ASA Bi-directional (overlapping) NAT example configuration

VERSION 4  transparent
In some network situations (usually due to two different networks becoming interconnected) there might be a situation where there are overlapping IP subnets. If the ip duplication cannot be resolved by re-numbering one of the subnets, NAT is required to provide connectivity between them.

Consider the following example where the 10.10.10.0/24 network exists on both the inside and the outside interfaces of the firewall. The 10.10.10.0/24 network on the outside of the firewall is reachable via an IPSEC Lan-to-Lan tunnel:

bidirectional-NAT-example

In ASA version 8.3 and later, connectivity between the two subnets can be established by having the inside subnet reach the outside subnet by sending packets to the 10.10.30.0/24 network, and the outside subnet connect to the inside subnet by sending packets to the 10.10.20.0/24 subnet.

object network insideReal
  subnet 10.10.10.0 255.255.255.0
object network insideMapped
  subnet 10.10.20.0 255.255.255.0
object network outsideReal
  subnet 10.10.10.0 255.255.255.0
object network outsideMapped
  subnet 10.10.30.0 255.255.255.0

nat (inside,outside) source static insideReal insideMapped destination static outsideMapped outsideReal
And the packet-tracer output, showing a sample packet being translated and allowed through the ASA:
ASA83# packet-tracer input inside icmp  10.10.10.1 8 0  10.10.30.1
Phase: 3
Type: UN-NAT
Subtype: static
Result: ALLOW
Config:
nat (inside,outside) source static insideReal insideMapped destination static outsideMapped outsideReal
Additional Information:
NAT divert to egress interface outside
Untranslate 10.10.30.1/0 to 10.10.10.1/0
Phase: 8
Type: NAT
Subtype:
Result: ALLOW
Config:
nat (inside,outside) source static insideReal insideMapped destination static outsideMapped outsideReal
Additional Information:
Static translate 10.10.10.1/0 to 10.10.20.1/0
And the packet captures on the inside and outside interfaces showing the bidirectional translation, when the inside host 10.10.10.1 sends a packet to the outside mapped ip of 10.10.30.1:
ASA83# show cap
capture out type raw-data interface outside [Capturing – 260 bytes]
  match icmp any any
capture in type raw-data interface inside [Capturing – 260 bytes]
  match icmp any any
ASA83#         
ASA83#
ASA83# show cap in
 
2 packets captured
 
   1: 20:38:54.419640 10.10.10.1 > 10.10.30.1: icmp: echo request
   2: 20:38:54.421563 10.10.30.1 > 10.10.10.1: icmp: echo reply
2 packets shown
ASA83#
ASA83# show cap out
 
2 packets captured
 
   1: 20:38:54.419778 10.10.20.1 > 10.10.10.1: icmp: echo request
   2: 20:38:54.421548 10.10.10.1 > 10.10.20.1: icmp: echo reply
2 packets shown
ASA83#
ASA83#

Note that the ASA will need to have a route to not only the local LAN segment, but the remote LAN segment, and the ASA does not allow duplicate routing entries.
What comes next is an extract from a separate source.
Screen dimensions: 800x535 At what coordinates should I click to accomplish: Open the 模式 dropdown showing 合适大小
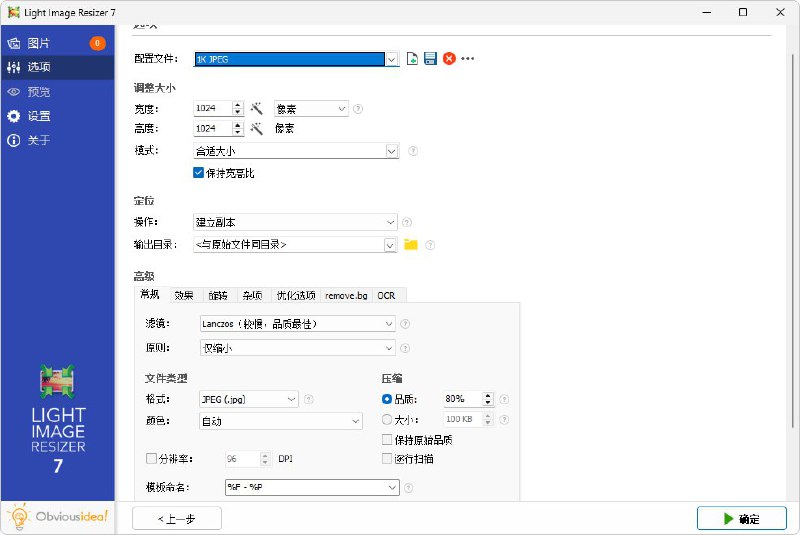295,151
To add this duplicate route, increase the metric for the route facing out the outside interface, which will satisfy the ASA requirement that the routes be different:

route inside 10.10.10.0 255.255.255.0 10.0.0.2 1
route outside 10.10.10.0 255.255.255.0 192.168.2.5 2

Both routes are valid and operational; remember, the ASA has the     concept of routes applied on a particular interface (that is why you     specify the interface nameif when you add the route statement).     Also, the NAT translations can override the routing table, which is key in this example.

With a NAT configuration like this, the NAT translations     override the global routing table, and will virtually forward the     packets destined to 10.10.20.x or 10.10.30.x to the egress interface first, without consulting the global routing table. Then, only the routes     associated with that interface the packet was forwarded to are used     to find the next hop.

If packets don’t match these translations, (when a “global” routing decision is needed) for a packet destined     to the 10.10.10.x network (a packet sourced from a DMZ for example,     that does not match either of these translations), the global routing table is consulted and the route with the lower metric will     always win, and in this case it will be routed to the inside     interface.